6. The microprocessor die of claim 5 further comprising: 

rollover means, coupled to the time-stamp counter, for writing a rollover trace record 
to the debug queue when the time-stamp counter reaches the limited modulus; 
and 

reset means, coupled to the rollover means, for resetting the time-stamp counter when 

the time-stamp counter reaches the limited modulus, 
whereby the rollover trace record in the debug queue separates the first debug trace 
record from the second debug trace record when the time-stamp counter reaches the 
limited modulus between the first debug trace record and the second debug trace 
record. 

7. The microprocessor die of claim 5 further comprising: 

divisor means, coupled to the time-stamp counter, for incrementing the time-stamp 

counter after every X pulses of the processor clock, where X is a clock divisor 
programmed into a clock divisor register, 

whereby the time-stamp counter is incremented at a programmable rate. 

8. The microprocessor die of claim 5 further comprising: 

clearing means, coupled to the time-stamp counter, for clearing the time-stamp counter 
after each debug trace record is written to the debug queue, 

wherein the time-stamp field indicates an amount of time since the previous debug trace 
record was written to the debug queue when the clearing means is activated. 

9. The microprocessor die of claim 1 further comprising: 

a second processor core for fetching and executing general-purpose instructions, the 
second processor core coupled to the cache and coupled to the debug queue; 



t ♦ 

the debug queue further coupled to the second processor core, for storing debug trace 
records generated by execution of traced instructions by the processor core and 
by the second processor core; 

wherein the processor core and the second processor core are not directly connected to 
address and data I/O pins on the microprocessor die, the processor core and the 
second processor core indirectly accessing the external memory through the 
cache and the bus-interface unit, 

whereby multi-processor debugging is accomplished by the debug queue buffering 

debug trace records generated from both the processor core and the second processor 

core. 

10. The microprocessor die of claim 9 wherein the processor core and the second 
processor core execute independent programs. 
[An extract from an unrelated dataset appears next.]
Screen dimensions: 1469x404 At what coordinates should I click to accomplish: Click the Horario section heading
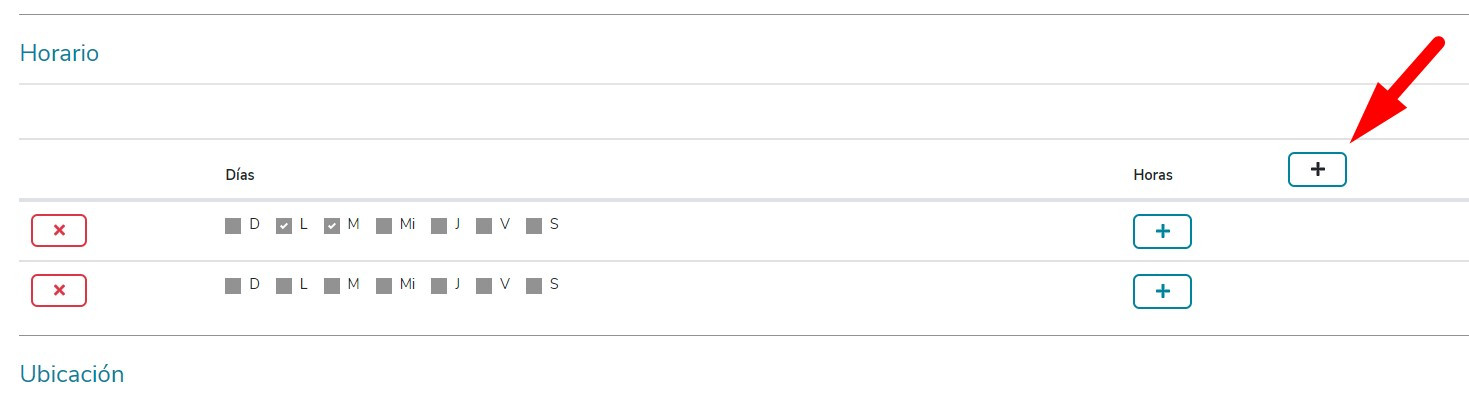pos(59,53)
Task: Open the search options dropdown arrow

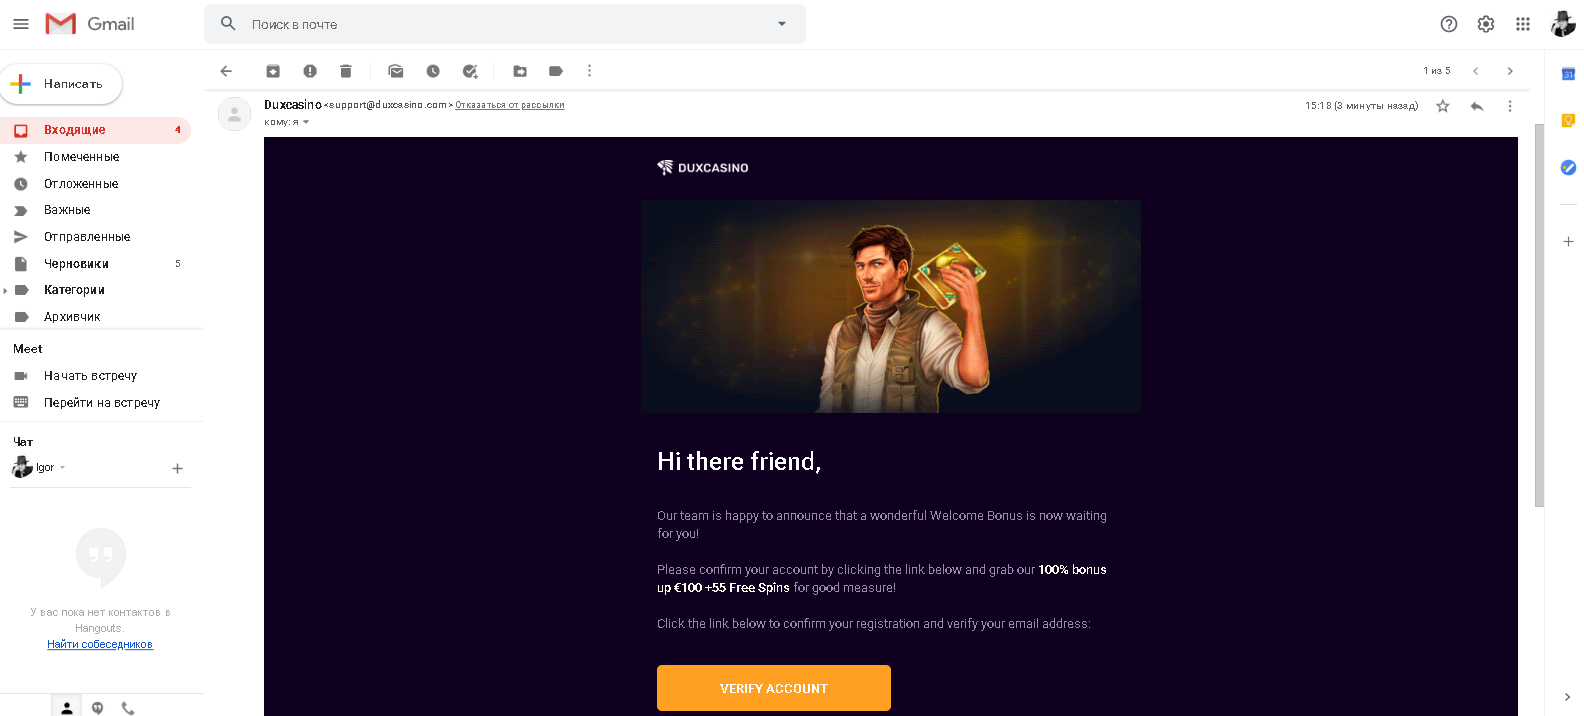Action: click(782, 24)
11. The microprocessor die of claim 10 wherein the traced instructions are 
instructions which access a traced memory location, the traced memory location 
having a trigger address stored in a debug register, the microprocessor die 
further comprising: 

trigger compare means, coupled to the processor core and coupled to the second 

processor core for comparing memory addresses generated by the processor 
core and the second processor core to the trigger address stored in the debug 
register, the trigger compare means signaling a debug event when a match is 
detected. 

12. The microprocessor die of claim 1 further comprising: 

a video controller for generating a horizontal synch signal and a vertical synch signal to 
an external display, the horizontal synch signal indicating when a new horizontal 
line of pixels is being sent to the external display, the vertical synch signal 
indicating when a new screen of horizontal lines is being sent to the external 
display; 



pixel fetch means, in the video controller, for requesting pixels for display by the 
external display, the pixel fetch means requesting the pixels from the cache; 

pixel transfer means, coupled to the pixel fetch means, for transferring the pixels from 
the cache to the debug queue, 

whereby the debug queue stores the pixels for display. 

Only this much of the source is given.